In the realm of traditional Chinese medicine and martial arts, Qi (pronounced: chee) describes the energy flow in a living thing.
In the realm of consumer electronics, Qi is the wireless inductive charging protocol about to take over every flat surface in your life. It will be the kudzu of electricity.
The Science of Qi
First, some necessary physics: in the land of Qi, there are transmitters and receivers. The receivers are located in handheld devices like your phone. They are, basically, a coil of wire connected to the battery, and then a shield. The coils are about 50mm in diameter. As in all things electronic, there is a desire to miniaturize. Smaller coils have been tested with some success, but there’s an efficiency trade-off the smaller you go, creating some real design pressure.
And the shield is not insignificant. It needs to be substantial enough to protect the rest of the device’s electronics from the waves of magnetism that could otherwise wreak havoc on performance.
Magnetism you say?
Yes, recall André-Marie Ampère’s right-hand rule: When an electric current runs through a solenoid in the direction of the fingers of your right hand, a magnetic flux is created and your thumb points in the direction of magnetic north.
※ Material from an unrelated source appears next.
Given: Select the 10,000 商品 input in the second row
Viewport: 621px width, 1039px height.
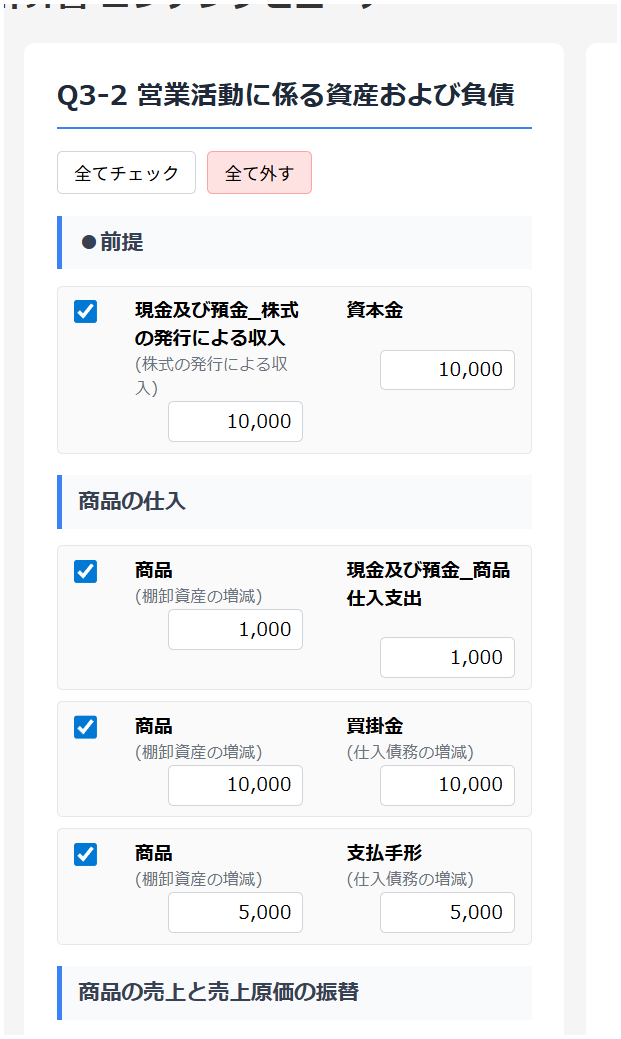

By bringing a Qi receiver within close proximity of a Qi transmitter, the coil in the receiver becomes enveloped in the magnetic flux of the transmitter and an electrical current is induced in the handheld device. It’s like electric peer pressure and it’s this induced current that charges your device’s battery.
The Marketing of Qi
Qi-enabled wireless charging stations are starting to pop up around the globe. You can find them in some McDonald’s restaurants in the UK and in some Starbucks on this side of the Atlantic; the Jeep Cherokee has a Qi charger as an option, so do some Toyotas; and Marriott hotels are testing bedside Qubes that will charge your phone wirelessly or by using an actual wire if you insist on being old-fashioned.
But perhaps the biggest name in Qi these days belongs to IKEA which has rolled out a line of occasional lamps and tables with Qi-enabled charging pads. This will make it almost a certainty that every first apartment in the Western world will eventually have Qi. And if JANSJÖ and HÅRTE have Qi, can La-Z-Boy be far behind?
The Public and Private Qi
The one element of the Qi revolution that seems slightly off base is the plan to deploy Qi in semi-public spaces, like airport terminals, stadiums, and hotel lobbies. A charging phone would need to be monitored in places like this. So, while it might not be tethered with a power cord, you would never be able to take your eyes off of it. It would, in effect, be tethered by your constant, never-blinking attention. It’s hard to measure the psychic inconvenience of vigilantly staring at your phone as it charges in public.
And Qi charging, while not strictly speaking a trickle, is about as powerful (5W) as charging with a USB cord. So, if your phone is on its last legs, the benefit of five minutes of Qi charging in public seems negligible.
What does seem an obvious convenience is the design of objects for household and office use that would charge your idle device in places that you trust. Pond makes a zen-like tray to hold your keys and cufflinks and provide a charging surface for your phone. An IKEA lamp on your desk at work makes sense, too. Everpurse has a battery-powered Qi charger built in to a pocket of their stylish clutch to charge the phone of the Girl (or Guy) In A Hurry.
What’s next? Will we see jackets with breast pockets that will charge your phone? Sure, why not? (Honey, did you remember to plug in your suit for tomorrow’s trip?)
The Inevitable Qi
When Apple rolled out its new MacBook earlier this week, the most stunning aspect of its design was that it has only one physical port. That single USB-C can handle power, data, and video and has solidified the MacBook as an object fully designed in the wireless vernacular. Or, almost. It seems somehow inevitable that this lonely hole in the aluminum will go the way of the floppy disc and wireless power for our electronics will become the norm. (Tell us again, Grandpa, how you used to plug things into the wall!)
In 1933, James Thurber wrote about the woman who lived in constant fear of emerging technologies. “Her greatest dread,” he wrote, “was the Victrola.”
It alarmed her, rather than reassured her, to explain that the phonograph was run neither by gasoline nor by electricity. She could only suppose that it was propelled by some newfangled and untested apparatus which was likely to go at any minute, making us all the victims and martyrs of the wild-eyed Edison’s dangerous experiments.
This fearful woman was convinced that electricity was leaking all over her house, drip by drip it fell from empty light sockets. The proof was had in screwing in a bulb.
The slow trickle of electricity will be everywhere soon, from fast food tables to the arms of couches. It will be convenient for many. And for the rest of us, one benefit will be that the resting device — horizontal and still, sucking juice from thin air — will be harder to use while it’s charging, meaning some of us may talk to one another again in public.